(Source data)
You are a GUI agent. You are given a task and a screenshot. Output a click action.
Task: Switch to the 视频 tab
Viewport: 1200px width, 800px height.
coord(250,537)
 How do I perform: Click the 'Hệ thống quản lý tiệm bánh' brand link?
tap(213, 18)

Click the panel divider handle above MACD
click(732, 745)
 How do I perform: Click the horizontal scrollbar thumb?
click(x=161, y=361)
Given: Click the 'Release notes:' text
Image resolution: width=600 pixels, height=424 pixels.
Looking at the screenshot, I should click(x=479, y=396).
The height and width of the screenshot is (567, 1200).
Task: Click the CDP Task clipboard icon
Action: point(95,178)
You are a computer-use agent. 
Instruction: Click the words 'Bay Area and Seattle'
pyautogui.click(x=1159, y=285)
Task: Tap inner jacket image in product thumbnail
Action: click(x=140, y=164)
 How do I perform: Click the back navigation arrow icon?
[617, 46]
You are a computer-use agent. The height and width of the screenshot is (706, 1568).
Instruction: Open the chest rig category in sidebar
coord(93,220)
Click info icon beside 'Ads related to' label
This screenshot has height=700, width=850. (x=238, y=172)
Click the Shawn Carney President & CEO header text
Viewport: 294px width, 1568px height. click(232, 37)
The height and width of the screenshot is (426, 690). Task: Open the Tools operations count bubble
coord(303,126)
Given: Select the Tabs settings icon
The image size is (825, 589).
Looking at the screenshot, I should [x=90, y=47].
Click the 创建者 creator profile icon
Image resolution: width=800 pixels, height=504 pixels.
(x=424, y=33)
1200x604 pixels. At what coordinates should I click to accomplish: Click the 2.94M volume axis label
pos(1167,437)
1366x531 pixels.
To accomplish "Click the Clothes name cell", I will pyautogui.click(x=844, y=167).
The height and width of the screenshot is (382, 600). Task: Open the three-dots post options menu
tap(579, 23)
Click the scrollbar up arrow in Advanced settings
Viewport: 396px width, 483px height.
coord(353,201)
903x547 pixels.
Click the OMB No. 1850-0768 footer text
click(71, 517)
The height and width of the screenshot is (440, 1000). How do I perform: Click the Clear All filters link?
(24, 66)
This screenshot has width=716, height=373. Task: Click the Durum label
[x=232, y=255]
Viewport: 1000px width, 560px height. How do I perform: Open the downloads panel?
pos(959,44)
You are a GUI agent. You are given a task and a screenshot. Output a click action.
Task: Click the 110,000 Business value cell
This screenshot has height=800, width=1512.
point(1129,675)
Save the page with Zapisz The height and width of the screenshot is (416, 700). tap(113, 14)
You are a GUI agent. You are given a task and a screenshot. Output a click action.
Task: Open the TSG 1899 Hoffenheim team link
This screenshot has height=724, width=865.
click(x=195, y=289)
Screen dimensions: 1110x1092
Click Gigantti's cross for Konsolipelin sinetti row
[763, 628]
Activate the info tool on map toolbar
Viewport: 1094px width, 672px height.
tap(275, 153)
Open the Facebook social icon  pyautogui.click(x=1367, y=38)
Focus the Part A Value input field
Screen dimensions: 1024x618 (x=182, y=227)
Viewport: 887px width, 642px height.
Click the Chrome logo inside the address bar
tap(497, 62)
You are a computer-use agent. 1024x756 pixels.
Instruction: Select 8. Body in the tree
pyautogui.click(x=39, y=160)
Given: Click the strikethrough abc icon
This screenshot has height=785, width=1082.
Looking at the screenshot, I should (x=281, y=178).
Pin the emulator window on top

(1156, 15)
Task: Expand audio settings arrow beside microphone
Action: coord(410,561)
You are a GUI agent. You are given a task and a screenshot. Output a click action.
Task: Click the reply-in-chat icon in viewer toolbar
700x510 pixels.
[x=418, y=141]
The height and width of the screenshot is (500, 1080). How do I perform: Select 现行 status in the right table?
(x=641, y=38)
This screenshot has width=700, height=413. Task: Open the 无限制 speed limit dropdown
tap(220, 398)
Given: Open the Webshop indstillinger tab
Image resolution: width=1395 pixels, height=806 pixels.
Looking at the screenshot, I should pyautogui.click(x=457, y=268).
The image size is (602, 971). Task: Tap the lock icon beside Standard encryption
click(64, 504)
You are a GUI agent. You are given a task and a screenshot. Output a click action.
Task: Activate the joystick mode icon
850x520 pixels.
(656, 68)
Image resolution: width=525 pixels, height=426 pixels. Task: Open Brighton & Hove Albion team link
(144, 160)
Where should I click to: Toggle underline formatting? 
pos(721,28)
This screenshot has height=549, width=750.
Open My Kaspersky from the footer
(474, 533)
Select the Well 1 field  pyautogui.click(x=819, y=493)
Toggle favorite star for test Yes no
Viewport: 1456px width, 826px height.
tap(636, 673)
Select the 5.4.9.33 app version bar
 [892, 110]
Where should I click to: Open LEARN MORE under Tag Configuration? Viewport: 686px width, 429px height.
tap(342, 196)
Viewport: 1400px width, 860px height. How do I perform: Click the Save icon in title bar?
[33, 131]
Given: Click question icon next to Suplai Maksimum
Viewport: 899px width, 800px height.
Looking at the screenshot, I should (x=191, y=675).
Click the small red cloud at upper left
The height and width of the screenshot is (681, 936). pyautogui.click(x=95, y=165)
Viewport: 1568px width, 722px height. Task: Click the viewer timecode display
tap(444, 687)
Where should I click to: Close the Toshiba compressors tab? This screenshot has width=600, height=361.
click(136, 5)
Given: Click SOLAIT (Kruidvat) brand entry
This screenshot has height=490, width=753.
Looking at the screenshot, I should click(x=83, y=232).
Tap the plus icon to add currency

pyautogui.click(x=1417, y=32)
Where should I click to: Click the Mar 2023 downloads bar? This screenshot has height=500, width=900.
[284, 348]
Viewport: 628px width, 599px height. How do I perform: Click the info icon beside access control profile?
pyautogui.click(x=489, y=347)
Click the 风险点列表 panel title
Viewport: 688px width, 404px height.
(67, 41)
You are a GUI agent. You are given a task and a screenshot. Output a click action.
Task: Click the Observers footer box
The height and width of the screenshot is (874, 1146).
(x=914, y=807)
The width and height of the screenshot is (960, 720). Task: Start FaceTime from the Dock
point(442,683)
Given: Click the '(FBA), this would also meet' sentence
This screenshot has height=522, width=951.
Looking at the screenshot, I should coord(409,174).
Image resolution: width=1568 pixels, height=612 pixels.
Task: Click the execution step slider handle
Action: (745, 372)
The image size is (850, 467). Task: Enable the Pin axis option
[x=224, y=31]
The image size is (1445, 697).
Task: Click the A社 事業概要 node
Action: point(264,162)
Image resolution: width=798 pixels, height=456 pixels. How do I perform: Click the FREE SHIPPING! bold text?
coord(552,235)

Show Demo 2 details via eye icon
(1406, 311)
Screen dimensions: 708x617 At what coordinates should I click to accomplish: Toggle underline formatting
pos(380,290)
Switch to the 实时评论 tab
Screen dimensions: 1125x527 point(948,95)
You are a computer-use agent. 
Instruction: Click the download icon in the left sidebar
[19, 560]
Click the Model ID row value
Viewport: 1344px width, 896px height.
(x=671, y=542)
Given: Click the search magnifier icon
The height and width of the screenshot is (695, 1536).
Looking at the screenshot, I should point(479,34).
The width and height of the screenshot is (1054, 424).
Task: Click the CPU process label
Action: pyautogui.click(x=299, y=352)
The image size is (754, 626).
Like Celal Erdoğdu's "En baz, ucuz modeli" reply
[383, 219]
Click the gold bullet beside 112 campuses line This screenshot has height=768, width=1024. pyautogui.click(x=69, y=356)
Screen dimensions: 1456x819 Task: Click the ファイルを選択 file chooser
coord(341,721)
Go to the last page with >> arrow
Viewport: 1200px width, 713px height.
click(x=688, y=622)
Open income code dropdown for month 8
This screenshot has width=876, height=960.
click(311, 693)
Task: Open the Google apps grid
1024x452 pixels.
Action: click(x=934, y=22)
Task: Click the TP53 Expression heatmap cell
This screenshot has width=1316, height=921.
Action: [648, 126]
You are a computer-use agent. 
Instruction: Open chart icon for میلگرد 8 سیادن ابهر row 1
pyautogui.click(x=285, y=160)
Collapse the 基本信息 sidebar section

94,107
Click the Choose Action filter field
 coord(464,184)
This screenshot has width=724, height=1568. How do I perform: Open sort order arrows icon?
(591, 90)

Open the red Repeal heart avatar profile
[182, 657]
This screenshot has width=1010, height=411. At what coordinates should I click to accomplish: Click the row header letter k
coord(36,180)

Your instructions: When a line of the records holds the word "cell", copy that line.

Exercise answer:
To accomplish "Click the Clothes name cell", I will pyautogui.click(x=844, y=167).
Task: Click the 110,000 Business value cell
Task: Click the TP53 Expression heatmap cell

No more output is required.